Recently big data and analytics company Rocana, a software company specialized in developing solutions that bring visibility for IT & DevOps announced the release of its data platform Rocana Ops.

It is in this context that we had the chance to have an excellent interview with Eric Sammer, CTO and Co-Founder of Rocana who kindly agreed to provide us with excellent insights in regards to the company, its software offering as well details from the new version.

Eric has served as a Senior Engineer and Architect at several large scale data-driven organizations, including Experian and Conductor. Most recently served as an Engineering Manager at Cloudera where he was responsible for working with hundreds of partners to develop robust solutions and integrate them tightly with Cloudera's Enterprise Data Hub.

He is deeply entrenched in the open source community and has an ambition for solving difficult scaling and processing problems. Passionate about challenging assumptions and showing large, complex enterprises new ways to solve large, complex IT infrastructure challenges Eric now lead Rocana’s product development and company direction as CTO.

Eric is also the author of Hadoop Operations published by O'Reilly Media and is also a frequent speaker on technology and techniques for large scale data processing, integration, and system management.

Hi Eric, so, what was the motivation behind founding Rocana, the company, and developing Rocana Ops the product?

Rocana was founded directly in response to the growing sophistication of the infrastructure and technology that runs the modern business, and the challenges companies have in understanding those systems. Whether its visibility into health and performance, investigating specific issues, or holistically understanding the impact infrastructure health and well-being have on the business, many businesses are struggling with the complexity of their environments.

These issues have been exacerbated by trends in cloud computing, hybrid environments, microservices, and data-driven products and features such as product recommendations, real time inventory visibility, and customer account self-management that rely on data from, and about, the infrastructure and the business. There are a greater number of more varied data sources, producing finer-grained, data faster than ever before.

Meanwhile, the existing solutions to understand and manage these environments are not keeping pace. All of them focus on interesting, but limited, slices of the problem - just log search, just dashboards of metrics, just the last 30 minutes of network flow data, only security events - making it almost impossible to understand what’s happening. These tools tend to think of each piece of infrastructure as a special case rather than the data warehousing and advanced analytics problem it is.

Outside of core IT, it’s natural to source feeds of data from many different places, cleanse and normalize that data, and bring it into a central governed repository where it can be analyzed, visualized, or used to augment other applications.

» Given information
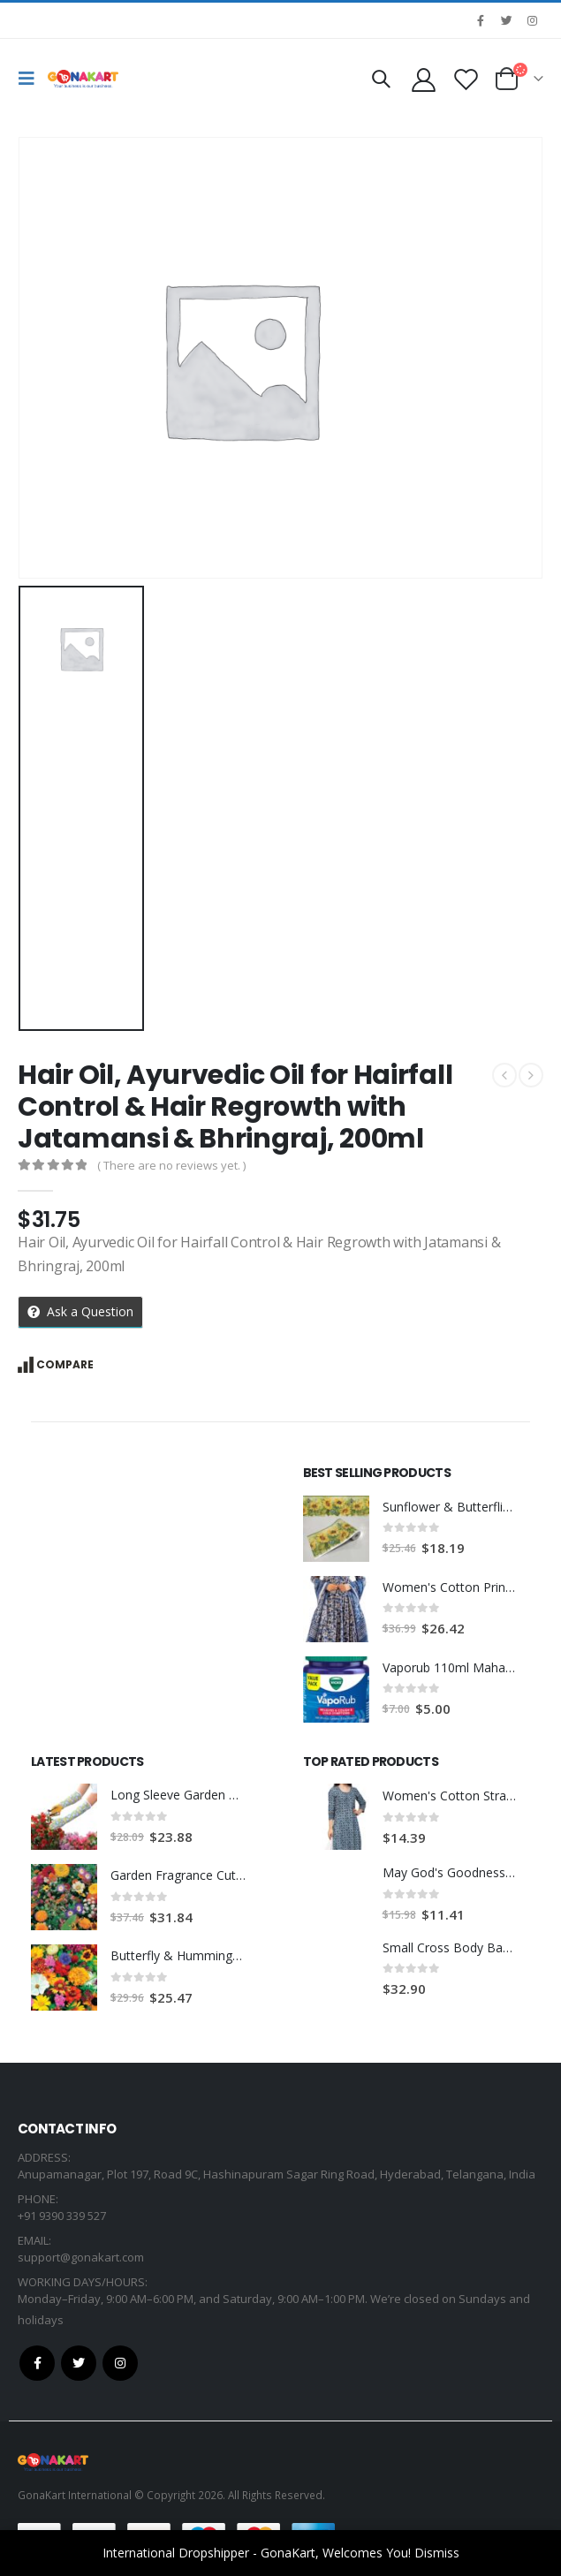  I want to click on [product], so click(336, 1529).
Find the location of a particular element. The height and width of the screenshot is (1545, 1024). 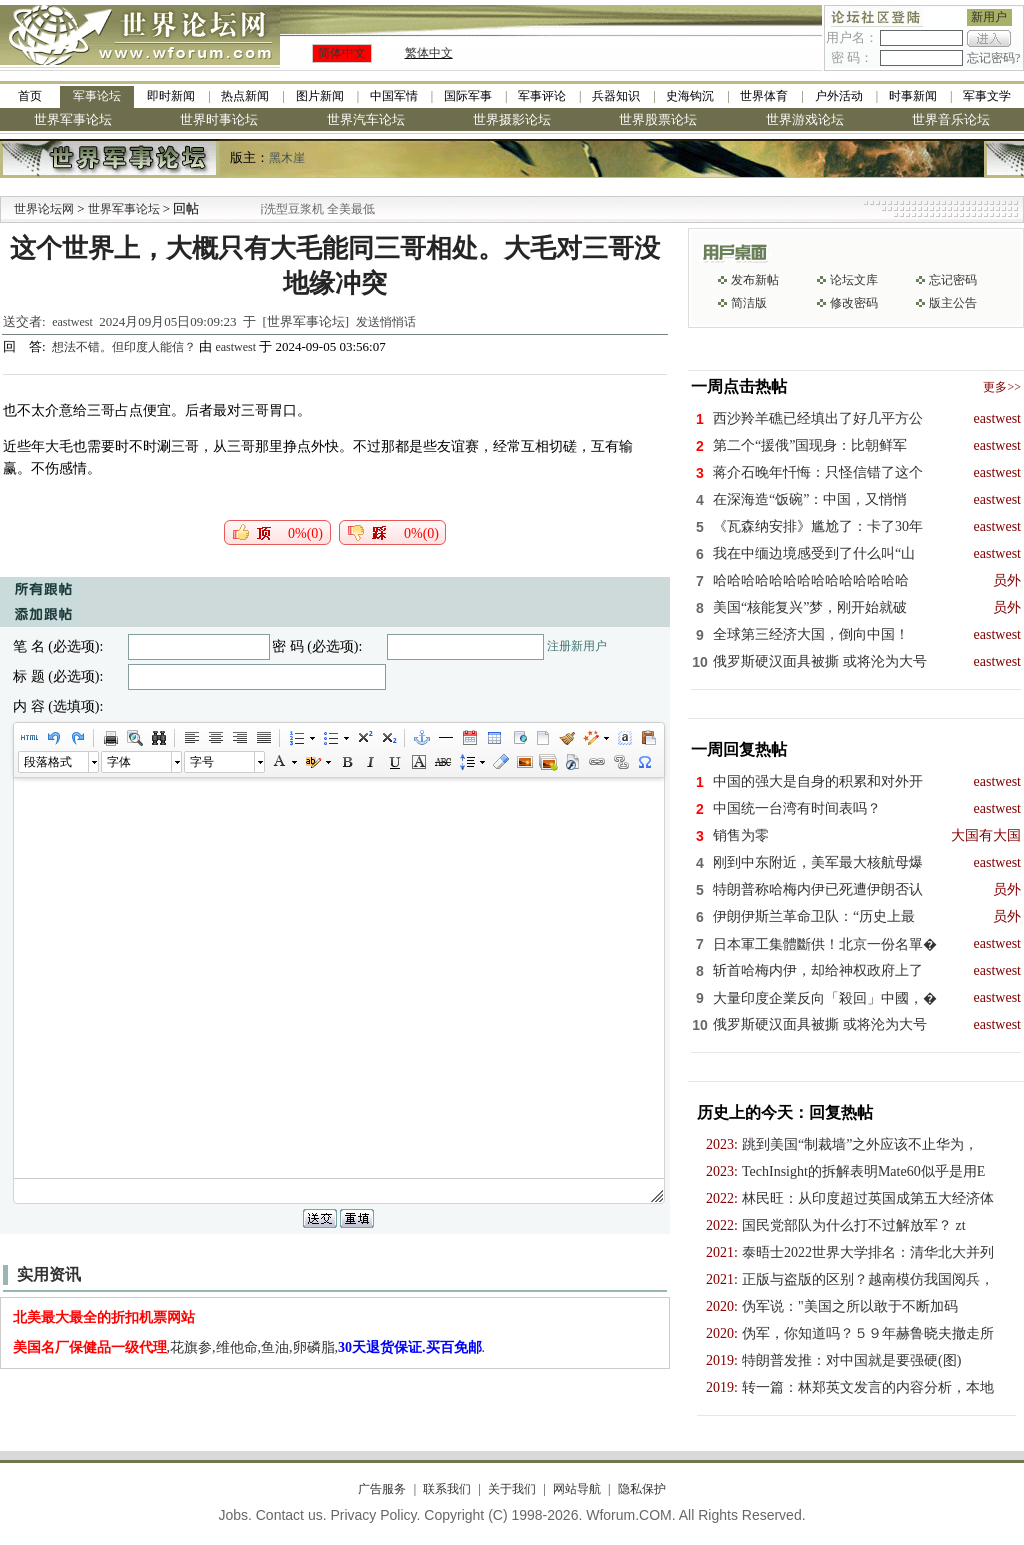

繁体中文 is located at coordinates (429, 53).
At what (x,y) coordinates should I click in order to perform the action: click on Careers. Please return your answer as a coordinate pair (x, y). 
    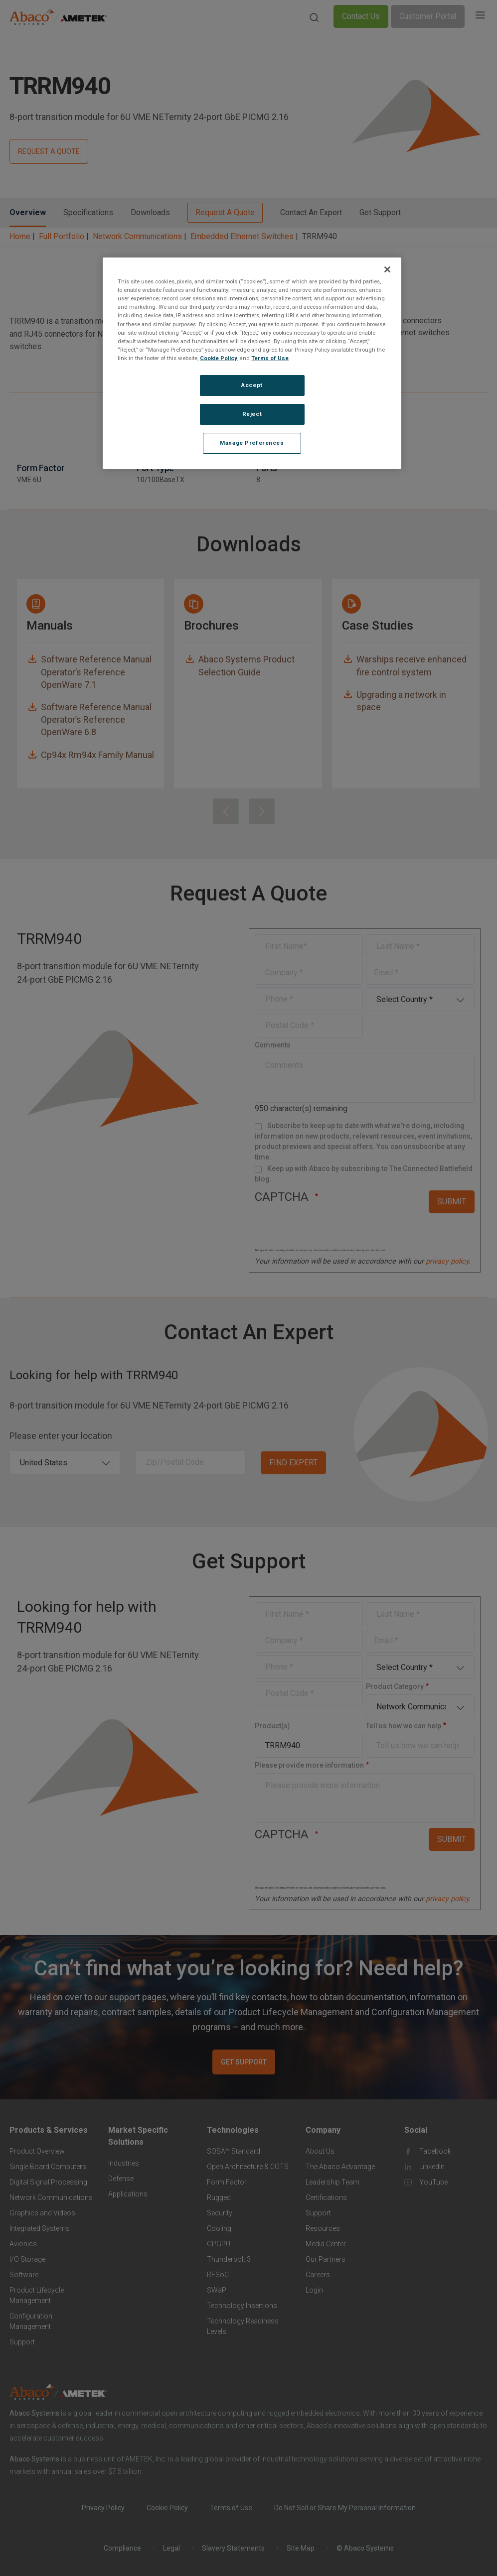
    Looking at the image, I should click on (318, 2275).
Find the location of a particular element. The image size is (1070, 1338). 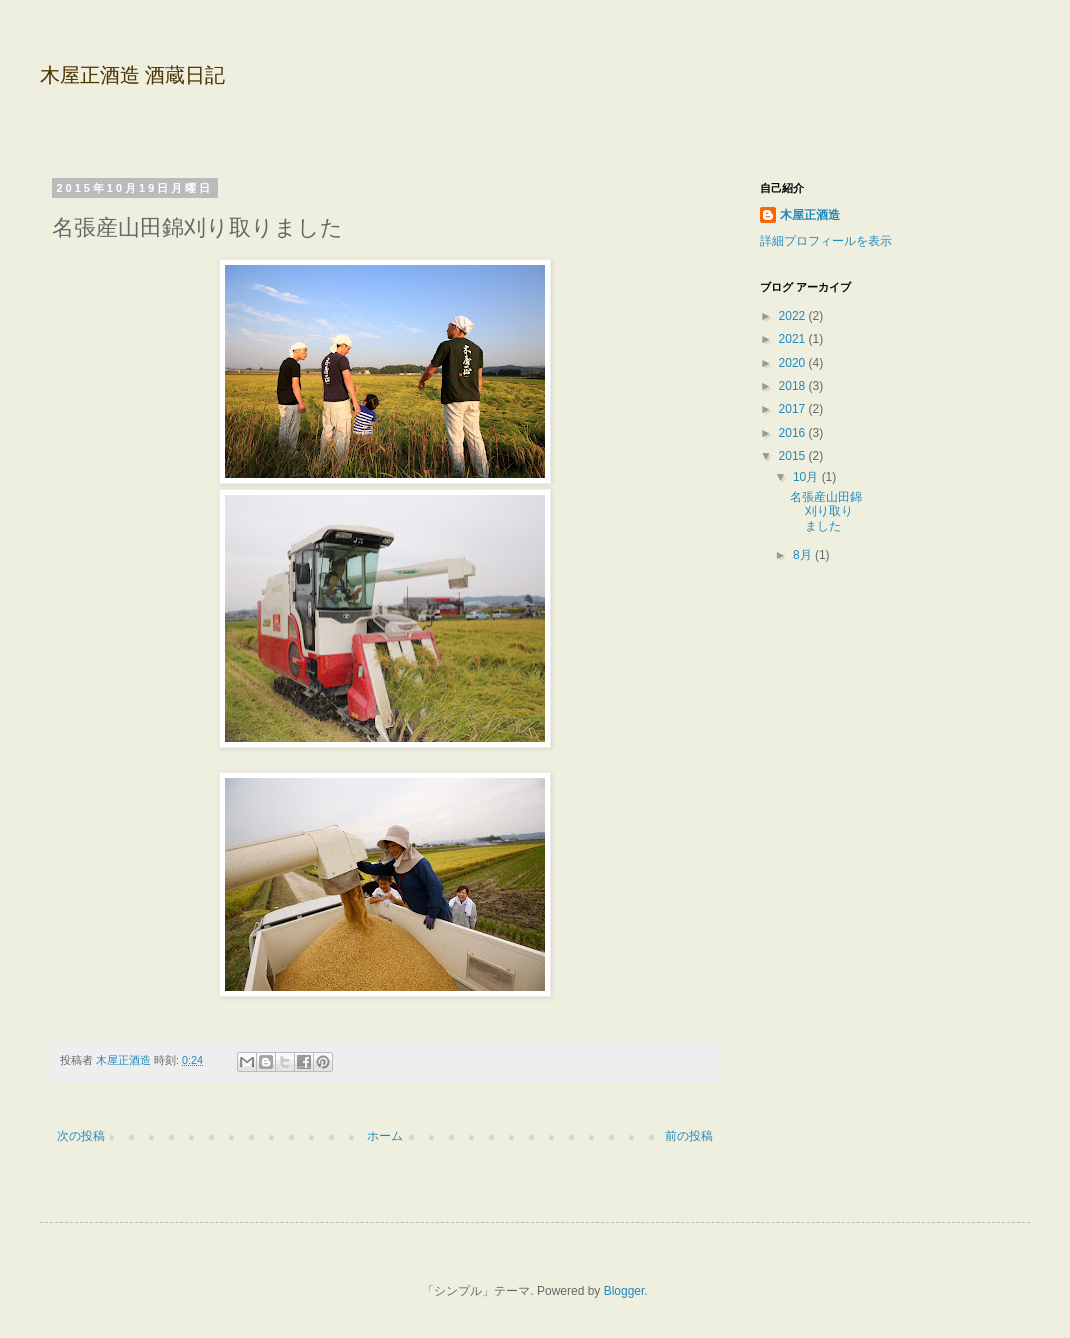

ホーム is located at coordinates (385, 1136).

» Job
In the Rocana interview text, which book is Eric Sammer named as the author of?

» Solution to this exercise
Hadoop Operations, published by O'Reilly Media.